### RECORDS

-*-*-

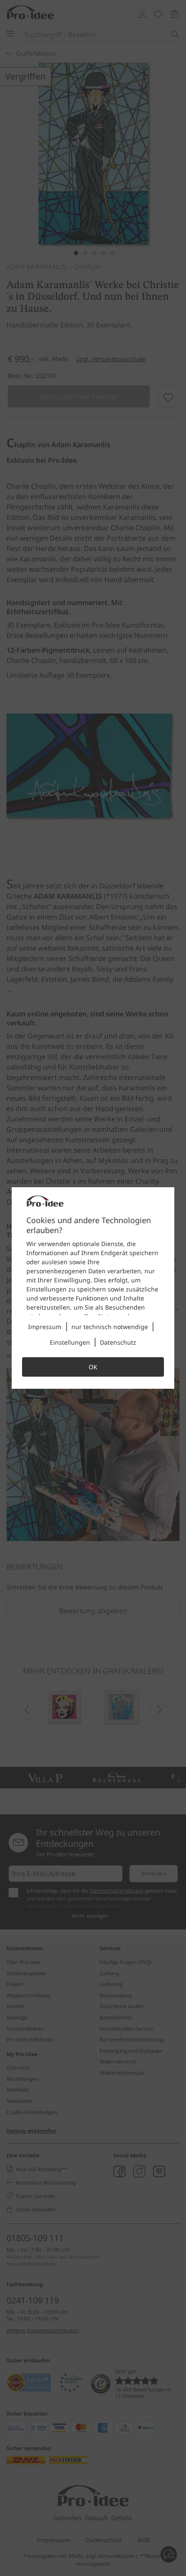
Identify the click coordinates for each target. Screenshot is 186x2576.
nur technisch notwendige (109, 1327)
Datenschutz (118, 1342)
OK (93, 1367)
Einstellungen (70, 1342)
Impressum (44, 1327)
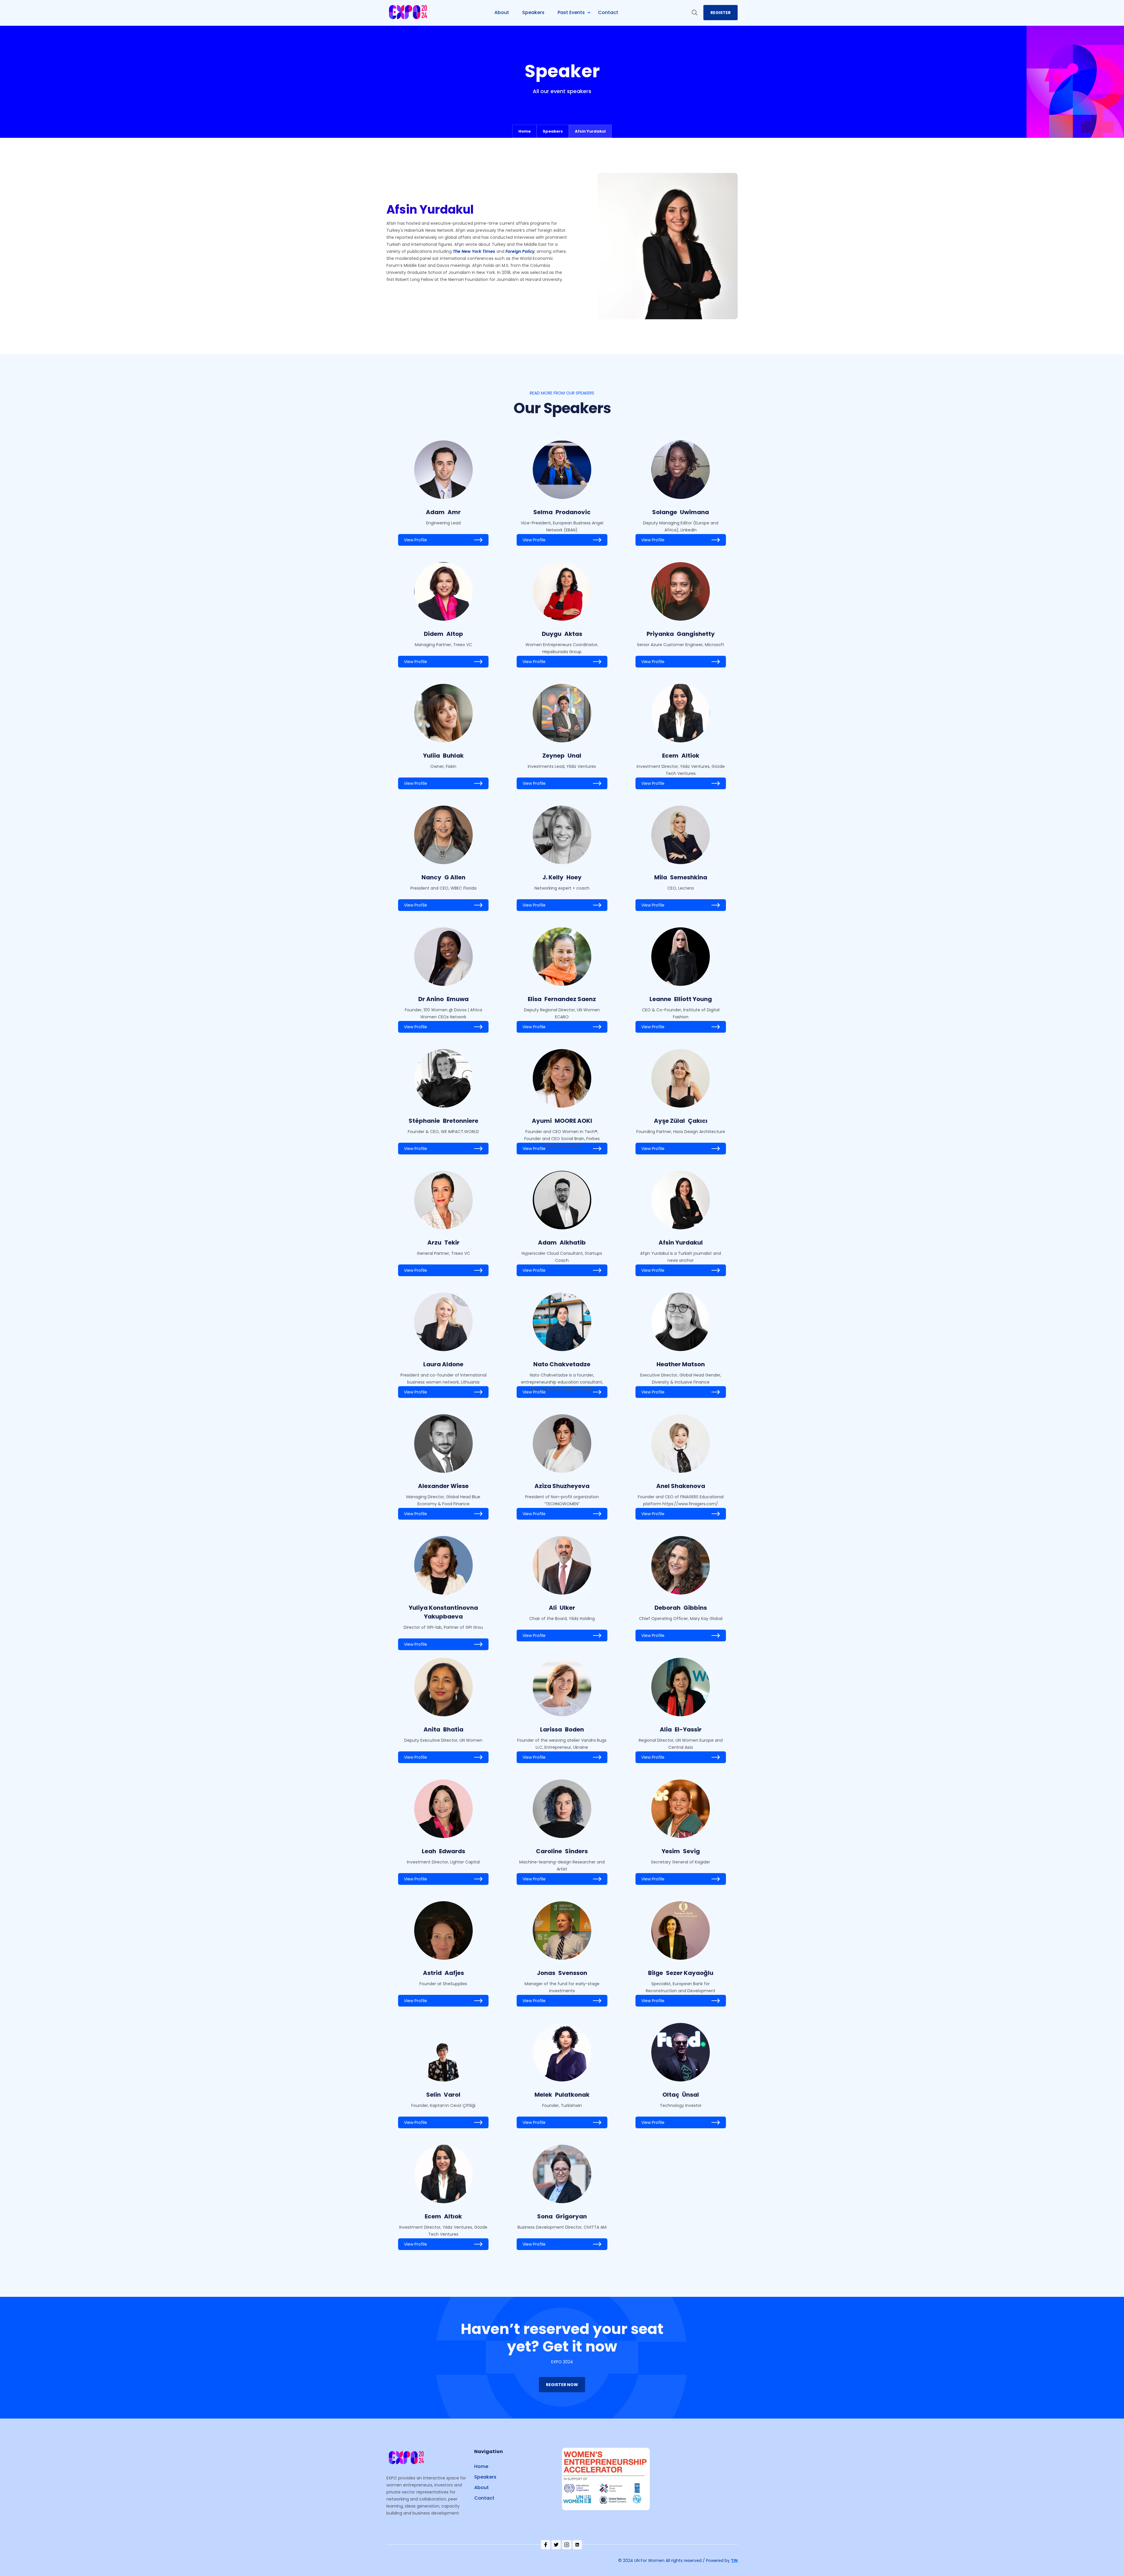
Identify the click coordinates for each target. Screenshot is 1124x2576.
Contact (484, 2498)
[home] (408, 12)
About (481, 2487)
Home (524, 131)
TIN (734, 2560)
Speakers (553, 131)
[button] (576, 12)
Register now (562, 2385)
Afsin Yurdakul (590, 131)
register (720, 13)
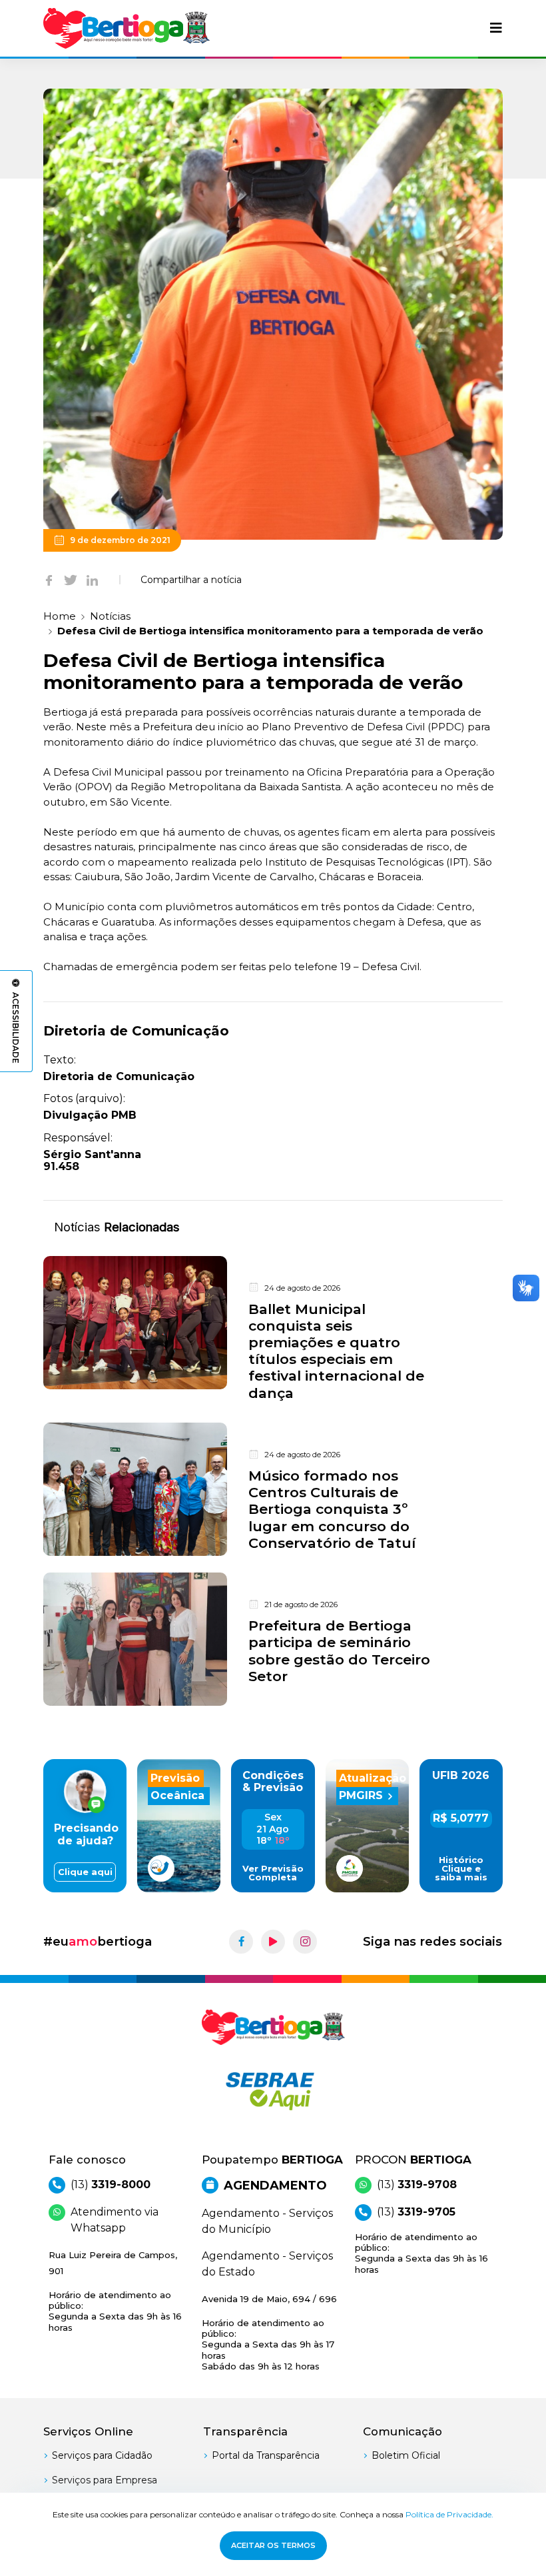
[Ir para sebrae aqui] (273, 2091)
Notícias (110, 616)
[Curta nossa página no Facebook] (241, 1942)
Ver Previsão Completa (273, 1873)
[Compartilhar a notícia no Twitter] (70, 580)
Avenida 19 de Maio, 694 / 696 (269, 2332)
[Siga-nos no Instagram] (305, 1942)
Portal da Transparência (266, 2455)
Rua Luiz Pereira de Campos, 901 (115, 2291)
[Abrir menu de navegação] (496, 28)
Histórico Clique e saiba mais (461, 1869)
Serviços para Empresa (104, 2480)
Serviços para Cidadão (102, 2455)
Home (59, 616)
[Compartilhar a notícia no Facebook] (49, 580)
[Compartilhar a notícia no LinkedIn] (92, 580)
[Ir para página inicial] (126, 28)
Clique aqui (85, 1872)
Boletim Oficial (406, 2455)
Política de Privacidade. (449, 2514)
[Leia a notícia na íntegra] (273, 1331)
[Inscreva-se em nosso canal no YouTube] (273, 1942)
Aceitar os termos (273, 2545)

-*-*-

### WHAT THIS TASK INVOLVES
Collect every line from the records above that contains the word "target".

### SOLUTION FOR THIS TASK
Identify the click coordinates for each target. Screenshot is 186x2576.
Identify the click coordinates for each target. Screenshot is 1124x2576.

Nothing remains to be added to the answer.